Why Colorado Is Going the Wrong Way on Opioids

By Maya Torres  ·  May 22, 2026  ·  10 min read

The nation just had its best year against opioids in decades. Across the country, overdose deaths dropped by roughly 14 percent, the most significant decline since the fentanyl crisis began tearing through communities. Families breathed easier. Public health officials allowed themselves cautious optimism. In cities and small towns from coast to coast, the numbers finally, mercifully, bent in the right direction.
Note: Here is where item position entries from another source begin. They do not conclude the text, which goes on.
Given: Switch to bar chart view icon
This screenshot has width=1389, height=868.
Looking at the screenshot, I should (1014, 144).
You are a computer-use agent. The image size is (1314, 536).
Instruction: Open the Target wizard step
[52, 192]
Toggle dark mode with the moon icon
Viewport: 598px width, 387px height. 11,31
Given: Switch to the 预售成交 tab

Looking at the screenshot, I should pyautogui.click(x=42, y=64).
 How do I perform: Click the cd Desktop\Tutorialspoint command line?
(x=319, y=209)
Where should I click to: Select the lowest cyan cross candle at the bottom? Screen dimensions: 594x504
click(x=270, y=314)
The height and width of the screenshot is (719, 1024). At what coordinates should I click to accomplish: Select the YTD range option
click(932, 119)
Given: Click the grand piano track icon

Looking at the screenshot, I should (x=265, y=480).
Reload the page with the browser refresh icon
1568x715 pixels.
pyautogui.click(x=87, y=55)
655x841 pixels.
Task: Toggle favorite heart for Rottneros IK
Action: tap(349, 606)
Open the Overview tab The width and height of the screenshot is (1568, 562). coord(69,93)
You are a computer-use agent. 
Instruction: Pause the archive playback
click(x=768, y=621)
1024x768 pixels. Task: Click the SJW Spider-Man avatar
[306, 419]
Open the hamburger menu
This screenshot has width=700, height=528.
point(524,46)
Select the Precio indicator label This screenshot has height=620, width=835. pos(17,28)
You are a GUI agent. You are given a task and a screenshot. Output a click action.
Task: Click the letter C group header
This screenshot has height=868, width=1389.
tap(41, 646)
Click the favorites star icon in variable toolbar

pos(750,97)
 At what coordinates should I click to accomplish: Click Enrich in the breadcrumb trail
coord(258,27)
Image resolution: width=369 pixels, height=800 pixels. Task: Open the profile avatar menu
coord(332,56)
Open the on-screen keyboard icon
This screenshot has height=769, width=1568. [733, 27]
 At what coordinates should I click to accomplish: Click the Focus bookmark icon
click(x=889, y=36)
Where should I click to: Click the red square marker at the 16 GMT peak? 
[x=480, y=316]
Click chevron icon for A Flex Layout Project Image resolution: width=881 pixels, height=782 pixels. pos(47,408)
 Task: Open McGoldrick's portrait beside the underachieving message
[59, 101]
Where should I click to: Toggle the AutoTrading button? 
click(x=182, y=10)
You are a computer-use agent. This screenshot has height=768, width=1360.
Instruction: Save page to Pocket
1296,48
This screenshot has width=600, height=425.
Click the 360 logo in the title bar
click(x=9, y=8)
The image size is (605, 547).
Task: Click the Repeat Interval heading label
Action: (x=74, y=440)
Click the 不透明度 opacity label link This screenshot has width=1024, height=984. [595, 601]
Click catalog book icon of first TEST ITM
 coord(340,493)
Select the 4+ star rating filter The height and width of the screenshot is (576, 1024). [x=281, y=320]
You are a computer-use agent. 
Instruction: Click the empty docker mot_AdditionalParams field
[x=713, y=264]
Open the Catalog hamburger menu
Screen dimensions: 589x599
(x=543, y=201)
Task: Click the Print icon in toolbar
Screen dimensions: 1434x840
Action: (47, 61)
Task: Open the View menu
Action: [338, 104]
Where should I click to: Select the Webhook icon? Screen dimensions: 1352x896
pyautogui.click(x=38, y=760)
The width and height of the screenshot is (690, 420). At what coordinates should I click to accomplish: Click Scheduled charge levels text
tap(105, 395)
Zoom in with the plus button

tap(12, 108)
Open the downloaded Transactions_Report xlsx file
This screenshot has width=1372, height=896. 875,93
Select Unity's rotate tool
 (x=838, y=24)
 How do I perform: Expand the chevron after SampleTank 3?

Colorado went the other way.

In the twelve months ending October 2025, approximately 1,792 people died from overdoses in our state, up from 1,682 the year before. Colorado was one of only seven states where deaths climbed while the rest of the nation celebrated progress. If our state had simply matched the national decline, over 1,600 additional Coloradans might still be alive. That is not a statistic. That is a number made of people who had parents who loved them, children who needed them, friends who are now trying to figure out how to move through the world without them.

I have been writing about recovery and the outdoors for years now, and I have learned that grief does not care about trend lines or policy debates. But understanding why this is happening matters deeply, especially if you are in recovery yourself, if you love someone who is, or if you have already lost someone to this crisis. So let us look at this together, honestly, without preaching, and see what we can learn.

Colorado Opioid Deaths 2025: The Numbers Tell a Painful Story

The reversal stings particularly because Colorado seemed to be turning a corner. In the 2023 to 2024 period, our state was trending in a hopeful direction. Harm reduction programs were expanding. Naloxone distribution was increasing. The overdose prevention community was growing stronger. We were, by many measures, a success story.

Then the numbers started climbing again.

A peer reviewed study published in JAMA Health Forum examined what happened. Researchers at the University of Colorado School of Medicine analyzed opioid related overdose deaths from January 2018 through November 2023 and found that deaths increased from 20.46 per 100,000 adults to 37.78 per 100,000 during that period. The crisis was accelerating, not abating, despite significant policy interventions.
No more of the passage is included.